Excerpted text section start

February 8, 2013 by Greg Meckbach, Associate Editor
Claims adjusters dealing with residential fuel oil spills should think twice before allowing anyone to move a tank and should always keep a damaged tank for evidence, speakers at a recent conference suggested.
“They get really mad and yell at you if you touch that tank,” Vas Kanellos said of Ontario’s Technical Standards Safety Authority, which regulates fuel suppliers and appliances that use fuels. Kanellos suggested there would not be a problem if someone responding to an oil leak moves a tank because it’s an immediate danger.
“But you’d better have a damn good reason for moving that tank,” said Kanellos, manager of Ottawa-based Kanellos Consulting Inc., whose services include supervision for site remediation.
Kanellos made his remarks during a session Wednesday at the Ontario Insurance Adjusters Association (OIAA) claims conference in Toronto.
During the session, titled Fuel Oil Spill Pollution Remediation and Subrogation, Kanellos noted residential fuel oil spills usually cost insurance clients at least $250,000.
His co-panelist, Mark Charron, agreed.
“I have rarely seen an oil spill case, even a minor one for a residential homeowner, that at the end of the day hasn’t cost at a minimum of a quarter of a million dollars,” said Charron, an Ottawa-based lawyer for Gowling Lafleur Henderson LLP specializing in civil litigation and insurance.
Charron has done subrogation work for insurers but now defends clients, such as fuel distributors and suppliers, against subrogated claims from insurance companies. He had some words of advice for claims professionals dealing with oil spills that could result in subrogated claims.
“Don’t lose the tank,” Charron said, adding he defended a fuel oil supplier in a subrogated claim, where an adjuster retained an engineering firm to inspect a tank. When he asked the lawyer for the plaintiff insurance carrier if he could look at the tank, the lawyer initially said he could.
“A couple of weeks later I get a call from the lawyer for the subrogating insurer for the homeowner, and he says to me, ‘Is there any chance that your client might offer something by way of an economic settlement?’ The translation of that is, the insurer doesn’t have to pay me to defend and (can) get rid of the thing early. I say, ‘Why do you ask?’ He says, ‘Well, we don’t have the tank anymore. We lost the tank.’ Being the intelligent person that I am, I said, ‘No chance.'”
Usually insurance carriers will sue three to four co-defendants, such as a manufacturer, inspector, supplier and/or installer, Charron suggested.
“In a residential context … you’ve got to start with the homeowner and what the homeowner expected was going to happen,” he said. “Was fuel to be delivered on an on call basis or on a regular basis? Was there a maintenance contract in place with the fuel distributor, supplier? That’s how you determine who you’re going to go after” to recover the money paid to the claimant.
Kanellos suggested spills can get more expensive if the response is delayed.
“It’s important that you get there as quickly as possible,” he said. “Nature does its thing, it mixes with soil, it mixes with water, and then it’s much more difficult to get out.”

Excerpted text section end
Supplied information section start

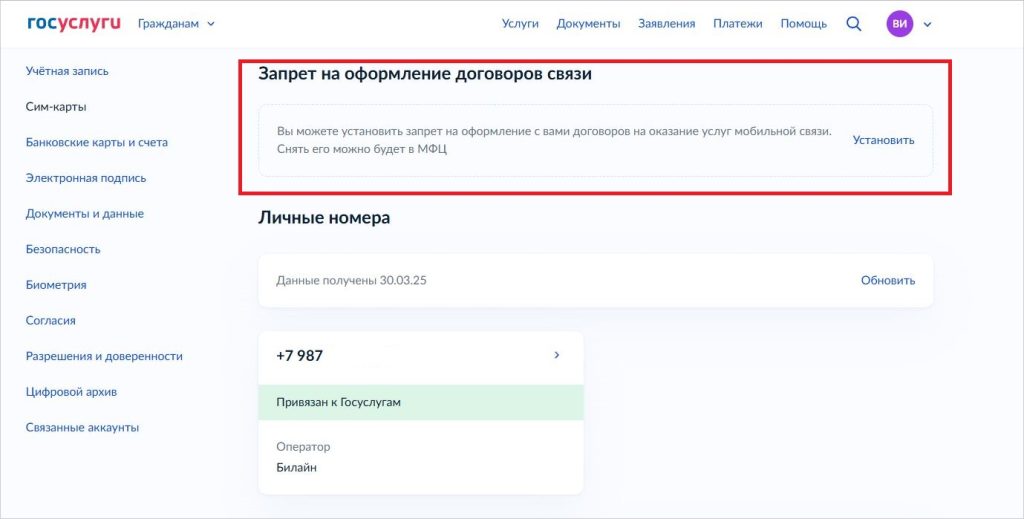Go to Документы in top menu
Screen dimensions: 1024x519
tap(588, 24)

Supplied information section end
Supplied information section start

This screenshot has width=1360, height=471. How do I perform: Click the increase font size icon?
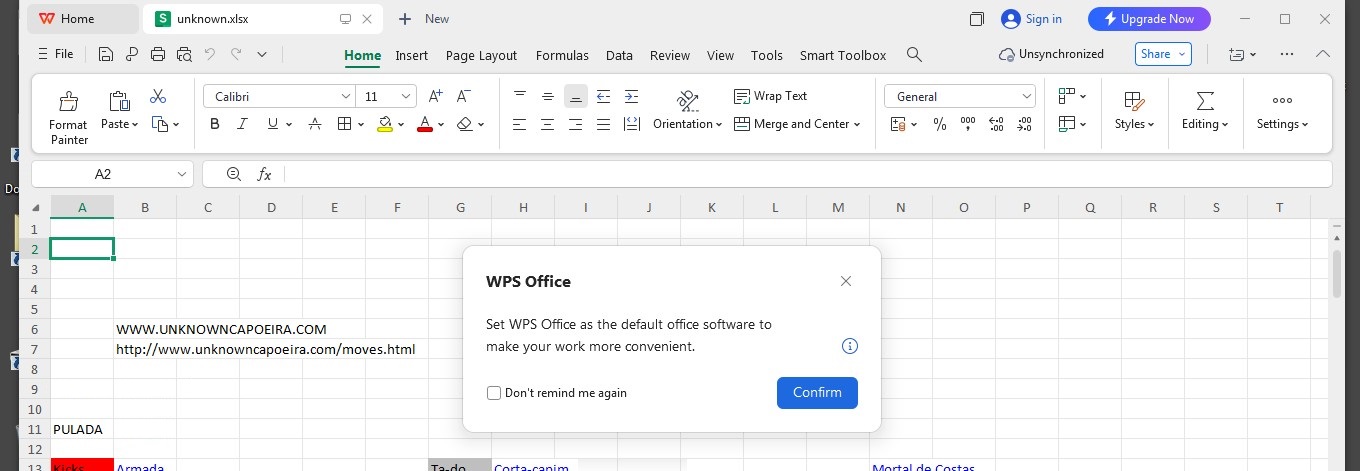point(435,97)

Supplied information section end

### Problem
Could you repeat, word for word, the part of the fuel oil spill article starting with "February 8, 2013" and going on through "recent conference suggested."?

### Exercise response
February 8, 2013 by Greg Meckbach, Associate Editor
Claims adjusters dealing with residential fuel oil spills should think twice before allowing anyone to move a tank and should always keep a damaged tank for evidence, speakers at a recent conference suggested.